I agree in principal. A big however, don’t you find it a bit odd that little attention has been paid the way the politicians in most, if not all states, have ignored settlement terms for the already “punitive” dollars distributed?
Supposedly the funds were to be used, for among other things, to cover the costs of medical care for those (supposedly, in some cases) harmed by smoking, programs to discourage teen smoking, programs to help smokers stop smoking, ad infinitum.
It doesn’t take much research to find that in many (too many) cases, the states have diverted the funds to the general fund. In addition there are instances reported where organizations such as the American Cancer Society officials among others prominent in supporting the measure received grants wherein they used the funds to refurbish their offices in a royal manner and put favored people in “new” “salaried” positions. I won’t go into sources and time periods here. If this is of interest to you please e-mail me with a request and I will arrange to USPS mail you some of the data I collected as well as furnish sources and the time periods involved.
My above remarks are to, to a certain extent, take issue with your remarks I’ve cited above.
I certainly don’t disagree with your basic premise, especially the way the DOJ and other politicians were involved. I do take issue with the ensuing pork barrel political things that have gained traction on behalf of special interests in the aftermath to the detriment of the stated goals.
Now that I’ve vented, I would ask someone with research “know-how” to look into the issue of how many billions of dollars the various states have realized by forcing “a minority population” to pay for the services the tobacco industry punitive damages were supposed to pay for in the first place I refer to the taxes levied with increasing frequency, supposedly to cover the same things the tobacco companies paid for.
Realizing this rant may be considered inflammatory and already ripe for deletion I might as well go on and cite some examples with the caveat it is meant to high light the moral ambiguity re scapegoating too many people seem to revel in:
Prior to the tobacco “settlement” a pack of cigarettes cost from about 60 to 70 cents plus state and local taxes. I can only refer to
Arizona tobacco taxes but I know they are higher in some states. Those “special” “pork barrel” taxes alone are now at least $2.00 a pack and the state and local taxes are added, not just to the original price but to the “special” tax at the rate of at least 7%. Tax the tax.
Now let’s see, there are also other consumer consumption products that the public has been warned about and admittedly get press attention. Just a short list, soft drinks, Coke and Pepsi among others, fast foods, big Macs, among others, cookies, potato chips ad infinitum. How about just a one cent tax on a six pack of soda, a one cent tax on a package of cookies or potato chips, etc. How much would that bring in to address the problems. Oh! well the majority of people consume those so let’s not pay attention. It’s easier to join the “moral majority” when it comes to taxes. Besides, smoking offends me! Okay, It makes sense to restrict smoking in certain areas. However, it’s absurd for each and every individual to define what such “designated’ space should be. Oh, forgot.it shouldn’t even come up to the old and abolished standard of “Separate but Equal”.
If anyone has even got this far or this is even posted, I wholeheartedly agree the political aspects of the supposed DOJ/political investigation or whatever it was regarding the tobacco companies was a travesty. What I object to is the political theft and mismanagement of the pork barrel taxes subsequently being collected by and for the state politicos and their hangers on.
Karl’s political shop? Oh no, no, this is all an innocent misunderstanding. The emails referring to “Karl’s shop” were talking about Karl’s *flower* shop. I’m sure this will all be cleared up soon.
What about the Inspector General at DOJ? Perhaps the supposedly independent IG should be looking into all this. Is there a procedure for outside parties to bring things formally to the IG’s attention? Why not use that procedure? Or ask the IG to testify to Congress about what he’s doing about all this?

**TASK ITEM**: From the comments on the tobacco settlement, pull out the passage between "It doesn’t take" and "time periods involved.", inclusive, word for word.

Pixel coordinate grounding data:
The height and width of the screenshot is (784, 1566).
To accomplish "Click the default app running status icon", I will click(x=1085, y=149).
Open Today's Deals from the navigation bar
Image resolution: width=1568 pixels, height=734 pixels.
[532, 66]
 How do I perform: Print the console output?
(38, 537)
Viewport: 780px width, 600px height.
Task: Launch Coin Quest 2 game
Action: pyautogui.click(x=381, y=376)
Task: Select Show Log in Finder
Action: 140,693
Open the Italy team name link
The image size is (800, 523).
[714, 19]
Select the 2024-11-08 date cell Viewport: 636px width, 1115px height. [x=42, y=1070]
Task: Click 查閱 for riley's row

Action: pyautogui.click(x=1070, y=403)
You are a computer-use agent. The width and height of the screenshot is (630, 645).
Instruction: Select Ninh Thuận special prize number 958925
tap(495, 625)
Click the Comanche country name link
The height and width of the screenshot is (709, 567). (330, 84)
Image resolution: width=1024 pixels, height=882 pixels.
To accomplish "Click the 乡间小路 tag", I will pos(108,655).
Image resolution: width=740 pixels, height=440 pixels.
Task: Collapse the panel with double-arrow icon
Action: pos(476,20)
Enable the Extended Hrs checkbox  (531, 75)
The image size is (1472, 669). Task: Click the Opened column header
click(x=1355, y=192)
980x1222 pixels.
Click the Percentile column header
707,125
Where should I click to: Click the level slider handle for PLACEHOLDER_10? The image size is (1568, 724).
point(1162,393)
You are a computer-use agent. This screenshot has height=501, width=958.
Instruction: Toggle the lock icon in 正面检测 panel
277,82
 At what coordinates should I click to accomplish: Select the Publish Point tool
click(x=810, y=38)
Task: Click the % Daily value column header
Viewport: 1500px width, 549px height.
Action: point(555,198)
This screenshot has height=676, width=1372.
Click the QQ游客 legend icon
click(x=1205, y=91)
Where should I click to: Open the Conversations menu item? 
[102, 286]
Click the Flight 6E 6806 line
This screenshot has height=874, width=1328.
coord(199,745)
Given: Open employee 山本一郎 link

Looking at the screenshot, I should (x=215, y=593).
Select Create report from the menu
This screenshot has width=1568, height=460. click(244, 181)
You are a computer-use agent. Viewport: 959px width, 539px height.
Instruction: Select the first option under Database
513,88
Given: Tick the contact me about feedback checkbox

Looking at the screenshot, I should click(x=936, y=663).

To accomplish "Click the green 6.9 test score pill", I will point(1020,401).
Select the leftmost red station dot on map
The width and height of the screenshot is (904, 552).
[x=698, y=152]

**PROBLEM SOLUTION**:
It doesn’t take much research to find that in many (too many) cases, the states have diverted the funds to the general fund. In addition there are instances reported where organizations such as the American Cancer Society officials among others prominent in supporting the measure received grants wherein they used the funds to refurbish their offices in a royal manner and put favored people in “new” “salaried” positions. I won’t go into sources and time periods here. If this is of interest to you please e-mail me with a request and I will arrange to USPS mail you some of the data I collected as well as furnish sources and the time periods involved.